→ Aim of the task
Only one portion of the data is to be written out: from the line bearing "Image resolution: width=588 pixels, height=720" through the line bearing "Task: Click the favorite fruit select box". Write it exactly as it appears.

--- Input Enclosed Below ---

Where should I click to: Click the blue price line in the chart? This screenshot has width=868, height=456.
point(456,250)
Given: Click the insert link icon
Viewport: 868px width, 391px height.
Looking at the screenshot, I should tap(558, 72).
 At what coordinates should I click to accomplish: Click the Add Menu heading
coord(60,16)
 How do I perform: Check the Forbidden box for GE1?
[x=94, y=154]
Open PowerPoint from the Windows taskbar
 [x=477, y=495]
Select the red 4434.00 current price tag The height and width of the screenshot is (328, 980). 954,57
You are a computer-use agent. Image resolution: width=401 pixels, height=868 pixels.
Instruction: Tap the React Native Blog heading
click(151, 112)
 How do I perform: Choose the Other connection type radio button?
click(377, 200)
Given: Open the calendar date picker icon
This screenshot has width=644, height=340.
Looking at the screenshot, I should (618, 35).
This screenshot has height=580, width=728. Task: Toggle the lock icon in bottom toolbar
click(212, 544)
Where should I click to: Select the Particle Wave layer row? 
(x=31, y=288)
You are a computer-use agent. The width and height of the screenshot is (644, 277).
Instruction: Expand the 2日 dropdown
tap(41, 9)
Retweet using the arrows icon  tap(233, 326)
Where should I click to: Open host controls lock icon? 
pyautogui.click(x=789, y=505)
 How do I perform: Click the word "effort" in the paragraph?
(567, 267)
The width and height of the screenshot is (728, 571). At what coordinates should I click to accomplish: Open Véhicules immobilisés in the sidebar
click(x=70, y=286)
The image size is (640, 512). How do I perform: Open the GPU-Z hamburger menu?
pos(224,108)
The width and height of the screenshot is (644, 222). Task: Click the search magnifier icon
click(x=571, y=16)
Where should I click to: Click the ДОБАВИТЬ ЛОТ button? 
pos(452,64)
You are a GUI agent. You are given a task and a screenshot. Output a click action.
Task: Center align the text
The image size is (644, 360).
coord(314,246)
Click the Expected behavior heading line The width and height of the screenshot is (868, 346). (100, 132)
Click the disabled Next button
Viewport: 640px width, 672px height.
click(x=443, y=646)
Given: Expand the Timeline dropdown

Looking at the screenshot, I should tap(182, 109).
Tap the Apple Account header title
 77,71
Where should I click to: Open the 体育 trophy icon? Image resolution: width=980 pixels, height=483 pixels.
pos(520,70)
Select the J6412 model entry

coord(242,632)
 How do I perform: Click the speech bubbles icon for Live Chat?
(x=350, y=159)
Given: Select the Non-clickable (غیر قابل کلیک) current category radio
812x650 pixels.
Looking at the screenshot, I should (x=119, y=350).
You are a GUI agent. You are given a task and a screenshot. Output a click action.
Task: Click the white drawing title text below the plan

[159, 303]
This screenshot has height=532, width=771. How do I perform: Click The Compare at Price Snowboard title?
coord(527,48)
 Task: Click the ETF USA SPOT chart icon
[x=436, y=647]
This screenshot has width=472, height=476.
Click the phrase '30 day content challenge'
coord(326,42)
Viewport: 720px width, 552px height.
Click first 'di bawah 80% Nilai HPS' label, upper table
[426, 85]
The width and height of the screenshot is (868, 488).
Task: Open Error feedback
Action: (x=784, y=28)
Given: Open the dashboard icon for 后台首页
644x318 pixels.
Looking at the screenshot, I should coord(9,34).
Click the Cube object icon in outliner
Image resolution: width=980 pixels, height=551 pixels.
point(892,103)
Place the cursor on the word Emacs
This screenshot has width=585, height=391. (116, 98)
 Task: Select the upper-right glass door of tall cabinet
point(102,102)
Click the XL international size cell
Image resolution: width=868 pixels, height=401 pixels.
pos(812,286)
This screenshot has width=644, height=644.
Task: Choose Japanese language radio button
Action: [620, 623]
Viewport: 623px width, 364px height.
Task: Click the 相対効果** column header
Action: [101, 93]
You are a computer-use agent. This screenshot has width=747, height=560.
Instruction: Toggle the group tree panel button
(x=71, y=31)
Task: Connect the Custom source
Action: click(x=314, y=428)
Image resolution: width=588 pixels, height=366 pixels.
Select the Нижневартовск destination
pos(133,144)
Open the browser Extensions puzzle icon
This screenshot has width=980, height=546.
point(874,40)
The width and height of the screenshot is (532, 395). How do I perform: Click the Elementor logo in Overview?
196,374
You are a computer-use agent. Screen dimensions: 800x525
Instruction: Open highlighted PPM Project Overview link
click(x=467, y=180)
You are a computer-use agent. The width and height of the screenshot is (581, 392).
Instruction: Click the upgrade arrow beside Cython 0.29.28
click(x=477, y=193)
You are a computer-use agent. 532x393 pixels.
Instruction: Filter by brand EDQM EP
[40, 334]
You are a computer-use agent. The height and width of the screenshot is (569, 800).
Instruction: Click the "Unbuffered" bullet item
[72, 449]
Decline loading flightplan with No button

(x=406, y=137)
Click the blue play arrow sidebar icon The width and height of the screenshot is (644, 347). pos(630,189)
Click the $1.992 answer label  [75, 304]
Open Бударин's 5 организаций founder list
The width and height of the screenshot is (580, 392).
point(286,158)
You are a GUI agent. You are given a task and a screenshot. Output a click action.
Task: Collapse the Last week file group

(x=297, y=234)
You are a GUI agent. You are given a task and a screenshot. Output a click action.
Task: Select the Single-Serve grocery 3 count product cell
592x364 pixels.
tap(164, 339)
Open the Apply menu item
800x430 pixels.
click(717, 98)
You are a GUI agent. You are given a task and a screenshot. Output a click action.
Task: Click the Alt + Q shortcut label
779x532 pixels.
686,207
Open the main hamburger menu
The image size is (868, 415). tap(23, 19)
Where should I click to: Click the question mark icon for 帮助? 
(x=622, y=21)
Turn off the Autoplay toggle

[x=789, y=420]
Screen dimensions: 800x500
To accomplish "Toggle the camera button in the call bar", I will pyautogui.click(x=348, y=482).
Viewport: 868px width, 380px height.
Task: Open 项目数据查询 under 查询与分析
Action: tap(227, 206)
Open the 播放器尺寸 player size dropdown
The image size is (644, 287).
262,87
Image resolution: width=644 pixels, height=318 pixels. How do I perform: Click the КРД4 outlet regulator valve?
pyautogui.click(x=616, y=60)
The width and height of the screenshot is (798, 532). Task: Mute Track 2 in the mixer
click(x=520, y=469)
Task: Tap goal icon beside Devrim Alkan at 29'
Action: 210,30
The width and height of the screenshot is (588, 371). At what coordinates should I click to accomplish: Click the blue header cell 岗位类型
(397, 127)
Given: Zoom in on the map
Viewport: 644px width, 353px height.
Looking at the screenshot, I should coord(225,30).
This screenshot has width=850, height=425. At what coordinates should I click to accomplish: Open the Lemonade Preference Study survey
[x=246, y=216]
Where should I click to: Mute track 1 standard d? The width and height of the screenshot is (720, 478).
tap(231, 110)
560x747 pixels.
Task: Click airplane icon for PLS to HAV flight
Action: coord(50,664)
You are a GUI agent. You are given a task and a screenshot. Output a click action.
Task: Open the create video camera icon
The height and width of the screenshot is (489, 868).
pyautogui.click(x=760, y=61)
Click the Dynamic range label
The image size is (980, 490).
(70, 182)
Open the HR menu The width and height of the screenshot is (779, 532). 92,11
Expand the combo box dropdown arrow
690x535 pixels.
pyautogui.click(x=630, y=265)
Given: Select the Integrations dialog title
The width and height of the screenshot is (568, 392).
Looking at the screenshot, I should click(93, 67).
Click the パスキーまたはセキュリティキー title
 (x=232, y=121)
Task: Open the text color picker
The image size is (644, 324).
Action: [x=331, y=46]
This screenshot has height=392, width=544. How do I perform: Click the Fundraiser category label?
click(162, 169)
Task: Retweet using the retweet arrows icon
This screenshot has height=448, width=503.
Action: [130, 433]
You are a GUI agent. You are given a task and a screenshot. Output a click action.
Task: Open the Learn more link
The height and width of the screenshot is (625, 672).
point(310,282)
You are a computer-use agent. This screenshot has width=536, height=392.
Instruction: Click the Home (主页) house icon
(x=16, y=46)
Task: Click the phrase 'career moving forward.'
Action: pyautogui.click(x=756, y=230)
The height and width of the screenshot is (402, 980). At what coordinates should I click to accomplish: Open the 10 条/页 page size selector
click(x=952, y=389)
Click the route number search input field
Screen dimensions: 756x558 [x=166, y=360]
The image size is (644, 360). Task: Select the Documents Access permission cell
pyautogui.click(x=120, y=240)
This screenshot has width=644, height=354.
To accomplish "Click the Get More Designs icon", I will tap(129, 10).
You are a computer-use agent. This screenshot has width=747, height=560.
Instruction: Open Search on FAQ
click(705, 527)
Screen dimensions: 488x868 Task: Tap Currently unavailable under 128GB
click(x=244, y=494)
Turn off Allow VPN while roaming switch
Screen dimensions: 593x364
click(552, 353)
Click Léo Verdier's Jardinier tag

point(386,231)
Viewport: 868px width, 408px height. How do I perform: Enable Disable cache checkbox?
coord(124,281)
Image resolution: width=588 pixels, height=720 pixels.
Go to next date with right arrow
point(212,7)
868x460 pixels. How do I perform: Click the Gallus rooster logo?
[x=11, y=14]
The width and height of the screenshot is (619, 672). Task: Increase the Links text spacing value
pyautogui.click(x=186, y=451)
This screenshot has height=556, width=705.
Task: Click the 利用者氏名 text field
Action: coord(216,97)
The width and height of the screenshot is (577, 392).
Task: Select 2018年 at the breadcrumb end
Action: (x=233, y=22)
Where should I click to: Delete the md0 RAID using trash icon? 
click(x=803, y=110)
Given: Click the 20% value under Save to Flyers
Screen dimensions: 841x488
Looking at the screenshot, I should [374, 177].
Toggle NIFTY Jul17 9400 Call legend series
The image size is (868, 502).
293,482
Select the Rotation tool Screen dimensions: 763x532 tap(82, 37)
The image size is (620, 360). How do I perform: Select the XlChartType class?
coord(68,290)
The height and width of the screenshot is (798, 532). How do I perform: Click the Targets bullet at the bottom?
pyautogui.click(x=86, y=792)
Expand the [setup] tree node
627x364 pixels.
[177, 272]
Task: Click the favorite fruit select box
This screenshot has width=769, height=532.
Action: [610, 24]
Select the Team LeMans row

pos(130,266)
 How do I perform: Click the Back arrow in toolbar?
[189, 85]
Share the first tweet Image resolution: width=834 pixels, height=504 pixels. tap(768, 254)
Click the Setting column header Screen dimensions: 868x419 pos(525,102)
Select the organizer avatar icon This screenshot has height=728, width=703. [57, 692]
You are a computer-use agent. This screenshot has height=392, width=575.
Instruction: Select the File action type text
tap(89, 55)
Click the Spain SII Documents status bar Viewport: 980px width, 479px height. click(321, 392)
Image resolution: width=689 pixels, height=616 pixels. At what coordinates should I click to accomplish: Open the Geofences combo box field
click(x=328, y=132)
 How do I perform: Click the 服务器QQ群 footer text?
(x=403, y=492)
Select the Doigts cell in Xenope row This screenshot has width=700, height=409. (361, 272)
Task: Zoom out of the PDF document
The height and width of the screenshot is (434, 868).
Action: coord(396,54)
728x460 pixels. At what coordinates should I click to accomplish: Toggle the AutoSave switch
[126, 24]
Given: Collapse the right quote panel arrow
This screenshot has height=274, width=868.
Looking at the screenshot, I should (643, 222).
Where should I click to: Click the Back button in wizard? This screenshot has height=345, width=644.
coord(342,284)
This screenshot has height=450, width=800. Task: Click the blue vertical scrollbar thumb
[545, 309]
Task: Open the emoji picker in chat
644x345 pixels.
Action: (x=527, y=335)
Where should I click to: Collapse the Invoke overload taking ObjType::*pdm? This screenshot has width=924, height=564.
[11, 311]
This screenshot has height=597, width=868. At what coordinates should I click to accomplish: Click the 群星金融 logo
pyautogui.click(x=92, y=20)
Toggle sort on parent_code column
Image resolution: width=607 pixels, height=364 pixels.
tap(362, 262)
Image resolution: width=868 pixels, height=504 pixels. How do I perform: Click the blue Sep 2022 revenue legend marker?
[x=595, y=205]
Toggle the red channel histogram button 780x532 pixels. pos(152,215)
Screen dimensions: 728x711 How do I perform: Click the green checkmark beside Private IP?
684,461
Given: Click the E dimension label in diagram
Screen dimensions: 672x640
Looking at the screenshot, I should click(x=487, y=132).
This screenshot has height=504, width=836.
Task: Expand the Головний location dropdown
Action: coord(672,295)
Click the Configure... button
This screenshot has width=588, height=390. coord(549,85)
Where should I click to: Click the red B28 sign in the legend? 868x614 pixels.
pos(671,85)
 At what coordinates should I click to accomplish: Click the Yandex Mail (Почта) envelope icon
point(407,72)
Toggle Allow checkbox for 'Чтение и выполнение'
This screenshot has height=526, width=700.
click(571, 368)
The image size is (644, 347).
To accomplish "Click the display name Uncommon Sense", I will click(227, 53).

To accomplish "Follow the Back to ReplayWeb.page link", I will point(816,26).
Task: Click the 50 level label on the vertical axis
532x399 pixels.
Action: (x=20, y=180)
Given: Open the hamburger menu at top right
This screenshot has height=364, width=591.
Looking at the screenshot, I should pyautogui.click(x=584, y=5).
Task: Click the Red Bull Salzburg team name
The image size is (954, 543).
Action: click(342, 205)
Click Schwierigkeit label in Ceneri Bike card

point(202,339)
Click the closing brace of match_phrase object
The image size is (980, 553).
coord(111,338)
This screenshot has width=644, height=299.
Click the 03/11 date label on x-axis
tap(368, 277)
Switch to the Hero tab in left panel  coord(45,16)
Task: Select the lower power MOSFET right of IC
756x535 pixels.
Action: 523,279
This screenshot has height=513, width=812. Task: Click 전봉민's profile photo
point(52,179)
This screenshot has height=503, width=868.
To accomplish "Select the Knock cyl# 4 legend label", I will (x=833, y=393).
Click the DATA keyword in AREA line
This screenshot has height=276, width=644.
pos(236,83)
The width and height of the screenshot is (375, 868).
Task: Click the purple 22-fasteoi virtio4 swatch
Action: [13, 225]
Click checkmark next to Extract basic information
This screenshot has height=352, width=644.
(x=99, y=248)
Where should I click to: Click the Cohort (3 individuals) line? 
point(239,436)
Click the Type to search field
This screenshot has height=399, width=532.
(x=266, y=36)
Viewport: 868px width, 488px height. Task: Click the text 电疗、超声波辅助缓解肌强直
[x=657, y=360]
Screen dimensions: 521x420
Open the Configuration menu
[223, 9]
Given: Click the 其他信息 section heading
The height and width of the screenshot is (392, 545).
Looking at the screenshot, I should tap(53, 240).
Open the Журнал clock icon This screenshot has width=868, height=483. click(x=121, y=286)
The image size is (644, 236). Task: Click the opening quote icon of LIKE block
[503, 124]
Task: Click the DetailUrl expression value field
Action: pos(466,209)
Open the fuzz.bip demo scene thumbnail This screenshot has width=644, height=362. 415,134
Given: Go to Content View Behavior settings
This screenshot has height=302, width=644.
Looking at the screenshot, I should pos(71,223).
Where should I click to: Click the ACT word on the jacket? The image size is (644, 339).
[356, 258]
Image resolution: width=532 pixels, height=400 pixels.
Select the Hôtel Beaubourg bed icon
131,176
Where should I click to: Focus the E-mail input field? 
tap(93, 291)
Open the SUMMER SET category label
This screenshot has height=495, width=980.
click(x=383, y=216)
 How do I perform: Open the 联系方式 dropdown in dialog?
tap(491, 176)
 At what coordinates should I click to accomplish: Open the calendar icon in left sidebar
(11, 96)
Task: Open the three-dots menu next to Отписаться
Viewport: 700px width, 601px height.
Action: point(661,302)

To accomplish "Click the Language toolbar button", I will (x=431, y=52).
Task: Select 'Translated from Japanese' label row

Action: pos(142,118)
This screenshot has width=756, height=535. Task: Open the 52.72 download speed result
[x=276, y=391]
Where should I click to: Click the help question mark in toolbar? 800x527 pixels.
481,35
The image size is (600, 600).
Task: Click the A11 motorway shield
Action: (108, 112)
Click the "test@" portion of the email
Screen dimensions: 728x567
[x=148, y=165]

--- End of Enclosed Input ---

→ Output for this exercise
Image resolution: width=588 pixels, height=720 pixels.
Go to next date with right arrow
point(212,7)
868x460 pixels. How do I perform: Click the Gallus rooster logo?
[x=11, y=14]
The width and height of the screenshot is (619, 672). Task: Increase the Links text spacing value
pyautogui.click(x=186, y=451)
This screenshot has height=556, width=705.
Task: Click the 利用者氏名 text field
Action: coord(216,97)
The width and height of the screenshot is (577, 392).
Task: Select 2018年 at the breadcrumb end
Action: (x=233, y=22)
Where should I click to: Delete the md0 RAID using trash icon? 
click(x=803, y=110)
Given: Click the 20% value under Save to Flyers
Screen dimensions: 841x488
Looking at the screenshot, I should [374, 177].
Toggle NIFTY Jul17 9400 Call legend series
The image size is (868, 502).
293,482
Select the Rotation tool Screen dimensions: 763x532 tap(82, 37)
The image size is (620, 360). How do I perform: Select the XlChartType class?
coord(68,290)
The height and width of the screenshot is (798, 532). How do I perform: Click the Targets bullet at the bottom?
pyautogui.click(x=86, y=792)
Expand the [setup] tree node
627x364 pixels.
[177, 272]
Task: Click the favorite fruit select box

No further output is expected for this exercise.